It’s so amazing to me that people today are more concerned about what others think of them rather than what they think about themselves. I always thought man was destined to be unhappy so long as he considered the masses superior to himself. What is a life lived for others but shallow egoism or existential confusion? If it were possible to make life truly good, principles would not be necessary, for man would simply live after his own design and not interfere with anyone—but this is not the modern world.
Modern existence is dependent on too many factors to remove yourself completely from the world. Man today cannot live after his own image because his image is obscured by all the other people he shares the mirror with. What does a single face become among a thousand others? Nothing but an oval upon shoulders, upheld by a thin, feeble neck. Oh, how I hate how interconnected everything is. How I hate that one cannot live life as they wish because they are forced on pain of death to work for their life. This is not true freedom; and if the ancient saying of Cicero’s is to be held in any esteem (salus populi suprema lex esto—the good of the people is the greatest law), then men today must strive to actually make the good of their people a priority, rather than a luxury for a few.
Life is not that complicated, and yet it is made so because very few are actually capable of making good out of debasing misery, which is the common lot of the average man today. No amount of hard work shall ever overcome the rate by which men are destined to toil for their subsistence. The contradictory nature of occupations (or the boss-worker dynamic) is almost identical to the contradictory nature of life. Everything in life is a vanity because the principles that uphold life are contradictory. The negation of negation holds itself to the fire of the furnace which man labors in in order to buy bread. There is no single, sustaining happiness. No bodily or earthly pleasure can ever remove the fear of uncertainty which constantly surrounds man.
The more and more I look out on the sea of life, the more I see how vast and incomprehensible it all is. In such a situation, what use are principles—to what end are they to be followed, what even are they? The question is too obvious to warrant response, but it always happens that the easiest things to answer for are really the most difficult to interpret accurately. A principle is simply a conviction one has about how to engage with the world.
No matter how many clouds depart, and how clear the sky appears, there will always be some imperfection in it (in life—and the world in general) that would send a sensitive man like myself right over the edge.

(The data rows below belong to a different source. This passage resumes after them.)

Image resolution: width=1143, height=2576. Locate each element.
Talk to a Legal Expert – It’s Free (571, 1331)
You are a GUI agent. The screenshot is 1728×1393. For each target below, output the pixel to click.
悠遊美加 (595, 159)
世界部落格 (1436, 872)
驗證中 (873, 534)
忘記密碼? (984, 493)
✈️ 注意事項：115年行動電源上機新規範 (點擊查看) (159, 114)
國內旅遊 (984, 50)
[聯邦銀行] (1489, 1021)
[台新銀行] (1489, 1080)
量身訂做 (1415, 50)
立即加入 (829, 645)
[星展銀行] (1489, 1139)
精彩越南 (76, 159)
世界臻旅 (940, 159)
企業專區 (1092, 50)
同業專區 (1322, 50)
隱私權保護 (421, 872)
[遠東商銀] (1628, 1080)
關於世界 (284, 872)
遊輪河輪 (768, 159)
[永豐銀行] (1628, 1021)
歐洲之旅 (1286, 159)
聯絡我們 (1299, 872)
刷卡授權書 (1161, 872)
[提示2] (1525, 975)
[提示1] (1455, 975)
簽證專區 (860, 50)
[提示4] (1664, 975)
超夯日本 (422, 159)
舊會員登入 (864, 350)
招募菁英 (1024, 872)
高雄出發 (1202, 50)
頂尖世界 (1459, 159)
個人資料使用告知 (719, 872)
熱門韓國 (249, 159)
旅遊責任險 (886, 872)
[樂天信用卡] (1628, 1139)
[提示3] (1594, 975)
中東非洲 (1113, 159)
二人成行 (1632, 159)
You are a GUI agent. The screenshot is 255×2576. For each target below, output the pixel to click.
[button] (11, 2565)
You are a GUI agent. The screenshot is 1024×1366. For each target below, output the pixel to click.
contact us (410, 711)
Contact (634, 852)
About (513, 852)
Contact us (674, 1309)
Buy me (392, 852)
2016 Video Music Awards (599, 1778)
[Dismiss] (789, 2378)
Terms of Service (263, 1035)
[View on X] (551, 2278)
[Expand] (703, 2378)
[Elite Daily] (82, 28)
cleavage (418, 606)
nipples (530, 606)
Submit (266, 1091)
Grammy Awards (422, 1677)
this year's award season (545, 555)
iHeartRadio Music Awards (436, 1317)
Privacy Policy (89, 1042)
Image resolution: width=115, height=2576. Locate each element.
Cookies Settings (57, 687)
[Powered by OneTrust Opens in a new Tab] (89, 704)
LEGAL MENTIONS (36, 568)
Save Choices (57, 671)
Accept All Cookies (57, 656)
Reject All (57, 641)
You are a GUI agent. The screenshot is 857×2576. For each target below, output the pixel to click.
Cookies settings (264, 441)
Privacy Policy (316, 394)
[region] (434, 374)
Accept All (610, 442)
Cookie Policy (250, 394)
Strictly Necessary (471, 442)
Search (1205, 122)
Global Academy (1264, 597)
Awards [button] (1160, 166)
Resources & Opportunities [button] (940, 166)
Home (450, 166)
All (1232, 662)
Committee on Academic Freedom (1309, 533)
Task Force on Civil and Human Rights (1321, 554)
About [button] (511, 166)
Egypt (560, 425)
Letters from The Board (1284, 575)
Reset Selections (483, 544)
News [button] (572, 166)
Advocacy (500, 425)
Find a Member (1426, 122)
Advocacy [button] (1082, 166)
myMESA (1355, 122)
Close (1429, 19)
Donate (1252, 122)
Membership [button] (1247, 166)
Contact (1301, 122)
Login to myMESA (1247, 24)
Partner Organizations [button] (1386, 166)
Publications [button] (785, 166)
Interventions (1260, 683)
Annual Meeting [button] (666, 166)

If only it were possible for me to write and not worry about living. If only I could make writing my living. If only I could be happy with not wanting to have an answer for everything.
To be happy in the midst of learning from a hard experience seems to me the most tragic joy one can get out of life. How dearly must one spend each passing second when pulled from all directions, distraught on every side, confusion abounding in every crevice.
Anything is possible in life, and in that is the greatest despair. There is only so far one can go when attempting to make something good of it. Not everything is doable, but all is possible. The dearest aspects of the world are felt in action, but given eternal life in language. Words hold a special place for me in the world as a writer, but even I see that not making them primary is the end of all honest thinking.
How far must one go to show themselves they’re worthy of life? I cannot begin to anticipate what the world has in store for anyone like me. What is someone with only a passion for learning and comfort to do in a world where none of that is really valued or possible? The end of all ends is death, and that certainly seems good to me. What point, I like to think in my darkest moments, is any of this experience worth if it cannot be alleviated by jests and jokes at its expense. It is easier to despair than to hope, and likewise is it with tears over laughter. So soon, indeed… but not soon enough, can the end come for all humanity. I wish I could say with Goethe, “I’m glad that I am not young in so thoroughly finished a world.” Alas, it is my pain, then, to live on through this finished world; I must adopt the lens of misery and humor if I am to find joy in all the endless suffering I must embody simply for living. Life is a burden one cannot throw off soon enough.
Nothing seems real in our world. Everything is made deliberately simple in order to pacify the truly great sentiments within us. Love and creativity are truly dead things, and no artist today truly understands the meaning of principles in art; where is the ethical perspective on principles? Has anyone ever given such an account? The Germans of the 18th century had a field day making rules for themselves in order to justify everything rationally—on first principles—and how far did any of that nonsense get them? I would say nowhere, for the current mode of thinking art is simply on subjective principles, exactly how it should be. Where is meaning, if anywhere, other than in the confusion one must confront whilst living a very unassuming and sterile life.
Life is best lived sterilely. The time keeps ticking but I barely hear it. I awake, I think, I write, I eat, I sleep, I repeat. It is a great life indeed. The greatest ever, perhaps. Sadly, I cannot do it alone, away from people, without a single soul to communicate with. To be alive around other people as an introvert is like living within a still-life painting—you only capture the moment of a single instance; for the conscious introverted man, however, he must embody every moment after that, but, not wanting to, he wishes only to retreat into a single frame of life, and thus remains forever in a state of inaction—thus comes every mental torture and wish for death.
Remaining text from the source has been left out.